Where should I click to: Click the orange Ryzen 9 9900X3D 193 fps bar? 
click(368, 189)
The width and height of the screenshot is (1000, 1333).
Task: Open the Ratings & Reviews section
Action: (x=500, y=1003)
━━━━━━
### WORK REQUEST
Every entry above must be reproduced word for word.

### TASK RESULT
Where should I click to: Click the orange Ryzen 9 9900X3D 193 fps bar? 
click(368, 189)
The width and height of the screenshot is (1000, 1333).
Task: Open the Ratings & Reviews section
Action: (x=500, y=1003)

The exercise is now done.